After a failed career as an marine engineer started in 1981 working on Tandy TRS-80. Then worked for a company importing intertec supebrain, had to fit a transformer to work on 240v. Until one day one was wired the wrong way! :) Cheapo version with 1 x 256k floppy or for another ÂŁ1k with 5mb hard drive.

Then started on Rair Black box (which became ICL) running either CP/M or MP/M. A few other machines running MMOST. Oh the joys of wiring up terminals via RS232 plugs and the vagaries.

And then Columbia machines as a IBM PC copy. I also had to look after a monstrosity with a 20mb 8" HD to support a word processing system called atp-80 written in MS-Basic. Again getting them to talk together via 232 wires.

Also supported Lex-11 word processing on DEC VAX and a few other systems for TELEX and FAX on DEC machines. Things improved with DEC NET!

Then on to the relatively sane world of Local Government putting PC and Novell networks in and integrating to the ICL mainframe over X25. Cheaper than ICL DRS kit.

Finally to healthcare, ran the first Electronic Prescription service trials 1998-2004 mainly around Hayling Island and Havant. Good fun.

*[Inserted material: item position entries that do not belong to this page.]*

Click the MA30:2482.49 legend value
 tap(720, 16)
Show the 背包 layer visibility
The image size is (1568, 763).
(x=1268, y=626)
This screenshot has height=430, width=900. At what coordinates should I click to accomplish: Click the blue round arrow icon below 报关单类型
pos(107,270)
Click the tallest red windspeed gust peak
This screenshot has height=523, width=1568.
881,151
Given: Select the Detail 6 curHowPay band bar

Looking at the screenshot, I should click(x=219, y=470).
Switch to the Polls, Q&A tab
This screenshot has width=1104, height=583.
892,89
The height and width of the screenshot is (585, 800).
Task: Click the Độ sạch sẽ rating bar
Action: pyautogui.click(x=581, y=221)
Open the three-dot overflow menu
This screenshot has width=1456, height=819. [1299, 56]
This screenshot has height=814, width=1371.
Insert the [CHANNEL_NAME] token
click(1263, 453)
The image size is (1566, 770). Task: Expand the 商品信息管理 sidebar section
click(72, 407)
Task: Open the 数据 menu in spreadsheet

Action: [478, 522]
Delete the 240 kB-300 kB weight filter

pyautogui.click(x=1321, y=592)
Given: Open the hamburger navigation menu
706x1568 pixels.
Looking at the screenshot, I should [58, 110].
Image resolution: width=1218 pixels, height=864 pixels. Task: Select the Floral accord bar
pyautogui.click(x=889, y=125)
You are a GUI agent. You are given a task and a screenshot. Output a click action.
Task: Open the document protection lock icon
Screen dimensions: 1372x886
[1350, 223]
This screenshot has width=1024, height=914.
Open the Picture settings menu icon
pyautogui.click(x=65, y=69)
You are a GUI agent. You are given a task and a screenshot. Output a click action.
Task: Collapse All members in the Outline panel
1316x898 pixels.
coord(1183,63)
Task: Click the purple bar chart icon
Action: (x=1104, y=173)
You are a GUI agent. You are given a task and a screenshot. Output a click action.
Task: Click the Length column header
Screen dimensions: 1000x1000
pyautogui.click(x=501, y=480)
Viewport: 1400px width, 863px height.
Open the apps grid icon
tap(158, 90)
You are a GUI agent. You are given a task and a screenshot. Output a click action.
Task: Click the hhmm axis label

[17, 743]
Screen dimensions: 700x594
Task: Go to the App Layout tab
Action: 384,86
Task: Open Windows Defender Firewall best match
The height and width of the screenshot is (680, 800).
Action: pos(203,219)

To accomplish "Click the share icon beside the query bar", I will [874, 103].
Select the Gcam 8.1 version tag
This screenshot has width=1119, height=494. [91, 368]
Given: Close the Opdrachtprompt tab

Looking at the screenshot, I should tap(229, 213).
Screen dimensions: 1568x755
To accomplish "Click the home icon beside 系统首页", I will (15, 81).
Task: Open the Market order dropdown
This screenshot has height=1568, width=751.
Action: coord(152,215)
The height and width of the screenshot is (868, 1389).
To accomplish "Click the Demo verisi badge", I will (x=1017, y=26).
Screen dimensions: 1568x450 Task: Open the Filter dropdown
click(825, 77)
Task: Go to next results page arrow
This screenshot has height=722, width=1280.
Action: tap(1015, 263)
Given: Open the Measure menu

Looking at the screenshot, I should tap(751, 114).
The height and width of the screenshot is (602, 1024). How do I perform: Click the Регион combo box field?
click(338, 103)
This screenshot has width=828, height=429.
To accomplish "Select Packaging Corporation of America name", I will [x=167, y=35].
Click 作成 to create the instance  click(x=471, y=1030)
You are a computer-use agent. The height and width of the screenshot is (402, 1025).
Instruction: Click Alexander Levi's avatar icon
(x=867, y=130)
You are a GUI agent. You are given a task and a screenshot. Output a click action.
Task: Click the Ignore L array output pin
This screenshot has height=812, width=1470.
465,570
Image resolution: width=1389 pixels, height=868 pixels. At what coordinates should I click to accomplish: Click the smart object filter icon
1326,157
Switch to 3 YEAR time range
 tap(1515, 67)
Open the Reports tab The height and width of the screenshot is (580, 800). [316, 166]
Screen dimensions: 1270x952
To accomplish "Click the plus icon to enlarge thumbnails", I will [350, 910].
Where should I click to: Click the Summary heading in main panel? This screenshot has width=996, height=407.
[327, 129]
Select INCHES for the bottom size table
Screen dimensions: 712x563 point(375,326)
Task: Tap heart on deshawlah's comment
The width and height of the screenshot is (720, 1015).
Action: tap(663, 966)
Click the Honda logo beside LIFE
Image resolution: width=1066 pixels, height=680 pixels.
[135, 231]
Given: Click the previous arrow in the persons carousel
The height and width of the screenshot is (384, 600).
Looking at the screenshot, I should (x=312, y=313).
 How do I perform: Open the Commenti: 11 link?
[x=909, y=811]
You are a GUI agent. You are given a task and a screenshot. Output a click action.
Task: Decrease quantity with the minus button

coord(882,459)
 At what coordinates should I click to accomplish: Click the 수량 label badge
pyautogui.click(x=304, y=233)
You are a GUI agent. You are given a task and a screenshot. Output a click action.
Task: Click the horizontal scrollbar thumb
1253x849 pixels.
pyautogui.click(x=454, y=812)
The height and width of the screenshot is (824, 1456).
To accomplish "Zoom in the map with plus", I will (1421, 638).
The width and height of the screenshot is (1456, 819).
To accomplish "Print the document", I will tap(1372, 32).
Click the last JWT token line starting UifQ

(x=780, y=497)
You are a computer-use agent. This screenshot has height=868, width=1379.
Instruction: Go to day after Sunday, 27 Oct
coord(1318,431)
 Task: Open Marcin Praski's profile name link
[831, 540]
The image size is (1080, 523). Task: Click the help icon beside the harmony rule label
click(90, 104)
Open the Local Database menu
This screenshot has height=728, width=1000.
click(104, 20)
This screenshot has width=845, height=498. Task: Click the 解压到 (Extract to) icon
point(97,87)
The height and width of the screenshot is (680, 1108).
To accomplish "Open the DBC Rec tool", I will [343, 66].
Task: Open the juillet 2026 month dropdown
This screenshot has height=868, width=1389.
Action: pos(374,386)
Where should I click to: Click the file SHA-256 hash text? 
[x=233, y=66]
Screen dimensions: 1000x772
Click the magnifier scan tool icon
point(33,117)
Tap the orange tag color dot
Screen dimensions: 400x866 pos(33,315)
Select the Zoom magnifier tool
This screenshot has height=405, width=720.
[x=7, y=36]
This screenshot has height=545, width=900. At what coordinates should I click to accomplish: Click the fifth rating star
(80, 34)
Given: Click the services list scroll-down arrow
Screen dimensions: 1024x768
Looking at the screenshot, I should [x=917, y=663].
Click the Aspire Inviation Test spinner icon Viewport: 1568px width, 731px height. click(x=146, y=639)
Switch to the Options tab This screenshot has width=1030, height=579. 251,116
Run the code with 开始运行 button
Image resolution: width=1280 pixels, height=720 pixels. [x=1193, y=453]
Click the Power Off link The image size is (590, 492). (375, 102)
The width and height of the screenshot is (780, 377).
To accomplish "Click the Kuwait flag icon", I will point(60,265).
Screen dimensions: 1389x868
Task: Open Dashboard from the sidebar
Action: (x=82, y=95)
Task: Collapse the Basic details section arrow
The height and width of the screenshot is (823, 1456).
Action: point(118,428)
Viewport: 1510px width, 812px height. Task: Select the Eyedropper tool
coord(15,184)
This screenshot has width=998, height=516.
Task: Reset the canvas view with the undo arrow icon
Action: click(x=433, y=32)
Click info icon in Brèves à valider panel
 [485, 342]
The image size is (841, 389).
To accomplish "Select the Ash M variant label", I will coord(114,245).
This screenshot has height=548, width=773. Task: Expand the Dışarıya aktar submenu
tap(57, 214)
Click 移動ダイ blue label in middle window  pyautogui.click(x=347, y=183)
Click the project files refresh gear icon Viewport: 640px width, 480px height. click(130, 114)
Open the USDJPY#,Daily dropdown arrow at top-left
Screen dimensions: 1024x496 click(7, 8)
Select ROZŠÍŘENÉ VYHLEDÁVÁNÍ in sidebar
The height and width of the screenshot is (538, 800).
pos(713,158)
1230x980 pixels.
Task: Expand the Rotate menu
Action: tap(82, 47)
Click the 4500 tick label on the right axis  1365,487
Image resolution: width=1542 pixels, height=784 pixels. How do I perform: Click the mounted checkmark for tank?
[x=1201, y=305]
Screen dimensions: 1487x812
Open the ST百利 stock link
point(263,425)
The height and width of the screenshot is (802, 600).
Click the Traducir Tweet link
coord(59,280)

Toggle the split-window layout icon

Then went on to work for CSC and a few other companies on the modernisation of the NHS systems 2005- 2018. Worked on a lot of hospitals putting in health care systems and integrating to existing systems via HL7.

Then took VR last year into retirement Bliss after 51 years almost continuous work!
 
My first computer was an Olivetti with 2MB or memory and a 40MB hard drive. It ran windows 3.1.
Today i would fill that hard drive 8 times over in about 1 second just by taking photographs (9 of them). We are creating, storing and shifting so much data that the vast majority of it never gets used, or deleted.
 
I recall my first computer was an IBM AT thing with a huge 51/4 inch floppy disc drive, it had a 20 meg hard drive that took about a minute to spin up to speed, 1k of ram IIRC and ran DOS. I think it was an 8086? Probably worth a fortune now. Green screen too. I think that had a separate processor and Math Coprocessor... Of course I took the lid off to have a look.

I also remember you could have stood a car on the cases back then without them even creaking... I think the theory was that if they were paying upwards of two grand for the things, they should at least feel substantial because there was naff all inside them.

I could type faster than the keyboard buffer could keep up, and regularly had the thing bleeping as it struggled to catch up with the keyboard input.

And it used to refresh the screen at such a low speed that you could see it "writing" the lines on the screen... It would start at the top and slowly get to the bottom of the screen whenever I loaded Lotus Notes up. Doubt it would be able to connect to the interweb if I'm honest, if I connected mine to the token ring network it would sit for ages doing not much at all except warming the room.

I remember IBM OS/2 coming out and thinking it was a vast improvement on Windows 2...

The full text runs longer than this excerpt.